YOUR ASSIGNMENT → If a line in the entries below contains "size", copy it.
Segment Open
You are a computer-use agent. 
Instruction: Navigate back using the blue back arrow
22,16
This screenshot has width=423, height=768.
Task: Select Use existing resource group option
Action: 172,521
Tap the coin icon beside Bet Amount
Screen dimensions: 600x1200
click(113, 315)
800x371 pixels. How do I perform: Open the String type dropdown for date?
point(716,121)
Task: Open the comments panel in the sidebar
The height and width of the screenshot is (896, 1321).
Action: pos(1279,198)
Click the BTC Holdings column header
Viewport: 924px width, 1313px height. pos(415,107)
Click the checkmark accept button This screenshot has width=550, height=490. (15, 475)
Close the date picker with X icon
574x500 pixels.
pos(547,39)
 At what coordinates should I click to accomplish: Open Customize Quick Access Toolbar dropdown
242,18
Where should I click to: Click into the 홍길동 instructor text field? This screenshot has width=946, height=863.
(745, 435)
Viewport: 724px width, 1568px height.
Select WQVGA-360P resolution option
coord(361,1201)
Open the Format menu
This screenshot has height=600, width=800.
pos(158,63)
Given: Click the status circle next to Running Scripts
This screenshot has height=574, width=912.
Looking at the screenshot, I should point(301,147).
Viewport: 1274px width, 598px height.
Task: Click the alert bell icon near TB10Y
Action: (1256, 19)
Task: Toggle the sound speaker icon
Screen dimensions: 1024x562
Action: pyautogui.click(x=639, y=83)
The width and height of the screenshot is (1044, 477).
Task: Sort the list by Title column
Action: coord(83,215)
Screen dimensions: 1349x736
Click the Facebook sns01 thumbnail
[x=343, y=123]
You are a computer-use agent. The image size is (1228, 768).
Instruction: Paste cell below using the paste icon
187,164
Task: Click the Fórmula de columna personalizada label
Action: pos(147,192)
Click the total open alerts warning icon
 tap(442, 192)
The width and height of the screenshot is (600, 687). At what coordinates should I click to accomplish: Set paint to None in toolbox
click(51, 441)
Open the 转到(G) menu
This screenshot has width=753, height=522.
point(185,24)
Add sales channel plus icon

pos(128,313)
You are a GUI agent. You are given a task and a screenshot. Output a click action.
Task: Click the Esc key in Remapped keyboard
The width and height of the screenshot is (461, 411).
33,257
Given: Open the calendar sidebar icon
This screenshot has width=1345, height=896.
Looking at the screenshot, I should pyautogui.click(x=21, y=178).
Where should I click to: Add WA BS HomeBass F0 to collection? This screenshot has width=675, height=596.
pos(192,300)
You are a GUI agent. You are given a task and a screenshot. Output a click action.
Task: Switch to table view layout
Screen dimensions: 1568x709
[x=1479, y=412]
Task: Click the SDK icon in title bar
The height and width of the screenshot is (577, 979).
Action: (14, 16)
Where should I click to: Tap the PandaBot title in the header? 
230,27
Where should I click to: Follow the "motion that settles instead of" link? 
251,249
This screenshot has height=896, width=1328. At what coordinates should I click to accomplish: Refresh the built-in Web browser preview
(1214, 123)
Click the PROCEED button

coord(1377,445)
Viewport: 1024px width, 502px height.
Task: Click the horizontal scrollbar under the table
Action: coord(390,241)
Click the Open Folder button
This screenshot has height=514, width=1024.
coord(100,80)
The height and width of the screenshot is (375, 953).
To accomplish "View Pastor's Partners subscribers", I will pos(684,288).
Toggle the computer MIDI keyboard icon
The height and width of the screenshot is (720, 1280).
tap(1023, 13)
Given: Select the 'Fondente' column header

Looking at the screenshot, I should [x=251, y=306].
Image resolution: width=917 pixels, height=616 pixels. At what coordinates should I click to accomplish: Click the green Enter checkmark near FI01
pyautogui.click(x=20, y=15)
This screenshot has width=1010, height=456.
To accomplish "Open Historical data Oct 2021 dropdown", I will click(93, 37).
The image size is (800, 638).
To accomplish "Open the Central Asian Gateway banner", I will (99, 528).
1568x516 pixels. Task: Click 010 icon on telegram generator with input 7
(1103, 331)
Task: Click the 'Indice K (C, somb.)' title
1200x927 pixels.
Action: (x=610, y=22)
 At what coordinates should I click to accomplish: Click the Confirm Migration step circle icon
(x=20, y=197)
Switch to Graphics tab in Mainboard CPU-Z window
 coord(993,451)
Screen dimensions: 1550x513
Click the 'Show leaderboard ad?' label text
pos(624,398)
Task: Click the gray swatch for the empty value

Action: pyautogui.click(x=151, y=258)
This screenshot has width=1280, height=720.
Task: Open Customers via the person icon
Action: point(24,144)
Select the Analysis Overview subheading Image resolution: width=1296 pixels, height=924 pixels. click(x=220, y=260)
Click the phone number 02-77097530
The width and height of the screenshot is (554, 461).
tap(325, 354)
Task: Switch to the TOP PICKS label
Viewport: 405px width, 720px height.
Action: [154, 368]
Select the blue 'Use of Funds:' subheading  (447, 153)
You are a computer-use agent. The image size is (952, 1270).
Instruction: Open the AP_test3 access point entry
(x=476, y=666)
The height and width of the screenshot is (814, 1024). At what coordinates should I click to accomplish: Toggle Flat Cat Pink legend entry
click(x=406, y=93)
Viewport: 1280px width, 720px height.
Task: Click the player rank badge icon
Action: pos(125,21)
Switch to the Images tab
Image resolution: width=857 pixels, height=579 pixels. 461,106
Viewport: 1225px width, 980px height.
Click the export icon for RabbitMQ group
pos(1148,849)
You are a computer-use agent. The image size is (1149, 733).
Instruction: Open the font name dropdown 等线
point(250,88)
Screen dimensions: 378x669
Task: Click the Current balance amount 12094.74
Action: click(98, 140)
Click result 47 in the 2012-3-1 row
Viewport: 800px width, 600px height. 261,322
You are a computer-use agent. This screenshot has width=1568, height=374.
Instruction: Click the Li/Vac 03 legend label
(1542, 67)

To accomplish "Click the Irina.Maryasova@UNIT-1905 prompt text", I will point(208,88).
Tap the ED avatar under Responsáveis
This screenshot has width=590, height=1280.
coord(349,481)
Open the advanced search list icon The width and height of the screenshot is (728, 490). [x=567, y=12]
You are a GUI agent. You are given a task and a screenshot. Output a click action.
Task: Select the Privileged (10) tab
Segment Closed
ANSWER TO THIS PROBLEM →
You are a computer-use agent. The image size is (1228, 768).
The image size is (800, 638).
You are a computer-use agent. The image size is (952, 1270).
You are a computer-use agent. The image size is (1149, 733).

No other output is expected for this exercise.